[Start of Text provided]

A Pythonic Journey

Background

One of the great things about Python is the ease of access to learning from traditional books and online materials and websites. Here is the path that I have been on for the better part of year.

Current Course

Harvard CS109 is a great course to learn more about Data Science the supporting methods of data engineering, data analysis, data visualization. Taking this course not only broadens your knowledge of Python, but teaches you good patterns for implementing the tools and solving real world problems. I would highly recommend this one. The lectures and labs are available online from Harvard, but the homeworks were only posted for the 2013 course.

This course introduces methods for five key facets of an investigation: data wrangling, cleaning, and sampling to get a suitable data set; data management to be able to access big data quickly and reliably; exploratory data analysis to generate hypotheses and intuition; prediction based on statistical methods such as regression and classification; and communication of results through visualization, stories, and interpretable summaries.

Massive Open Online Courses(MOOCs)

[End of Text provided]
[Start of Dataset content]

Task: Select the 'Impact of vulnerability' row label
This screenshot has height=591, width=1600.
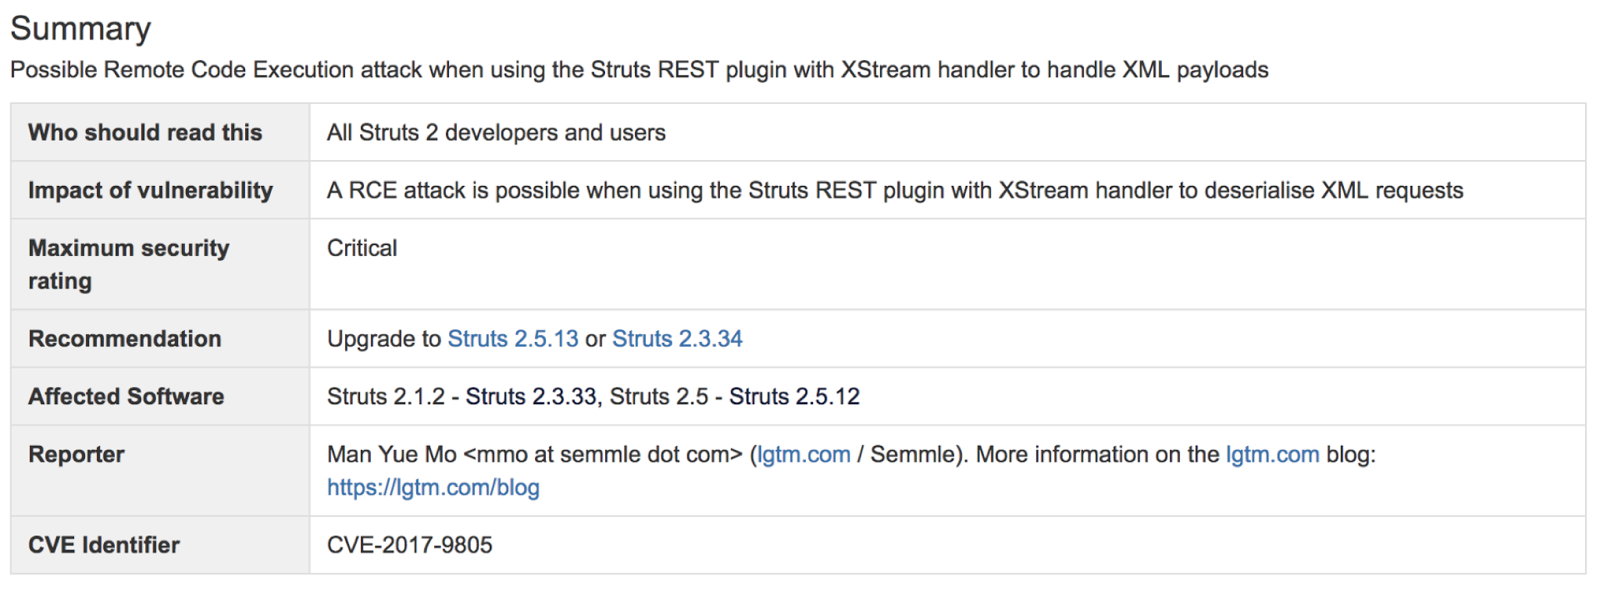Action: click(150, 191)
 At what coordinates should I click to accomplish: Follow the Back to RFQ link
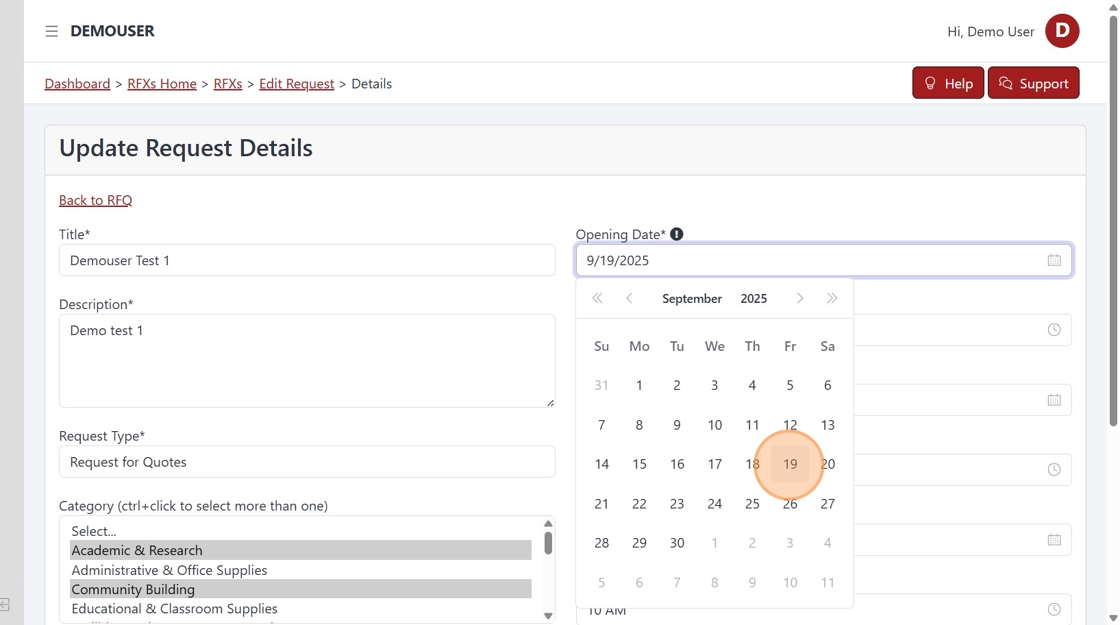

[End of Dataset content]

▶ [Requirements]:
1) In the post on learning Python, which year's Harvard CS109 course had its homeworks posted?
2) Write the next part of the post on learning Python, picking up right after its last heading.

▶ [Responses for each task]:
1) 2013

2)
This Coursera course is touch by Dr. Charles Severance from the University of Michigan and is based on the book Python for Informatics. This is a great place to start your journey in Python. The course covers the basics from syntax and data dtypes to conditionals. If you are new to programming or Python I would highly recommend starting here. Ther are some data types like tuples and patterns like how to iterate over a dictionary that you can use over and over again in your journey. This course also covers some advanced topics like how to work with an API and write data to a SQLite database.

Although this course is titled introduction, it is certainly not an introductory course. You should have a firm grasp of working with data, cleaning data, and processing data prior to taking this. The best part of this course were the latter weeks where the statistical concepts where introduced. Using Python and Pandas to summarize the data and perform more complex operations like t-tests.

Once you have the basics under your belt this is a good second step. It follows a use case style approach and has a heavy emphasis on building your code using functions for repeatabilty and extensibility.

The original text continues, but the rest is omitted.